The entries are to be given again in full. Every word must match.

===== MATERIAL PROVIDED

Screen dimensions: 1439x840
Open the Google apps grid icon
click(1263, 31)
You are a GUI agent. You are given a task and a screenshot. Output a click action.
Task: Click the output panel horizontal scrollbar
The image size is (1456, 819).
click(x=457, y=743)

==========

# RESPONSE
Screen dimensions: 1439x840
Open the Google apps grid icon
click(1263, 31)
You are a GUI agent. You are given a task and a screenshot. Output a click action.
Task: Click the output panel horizontal scrollbar
The image size is (1456, 819).
click(x=457, y=743)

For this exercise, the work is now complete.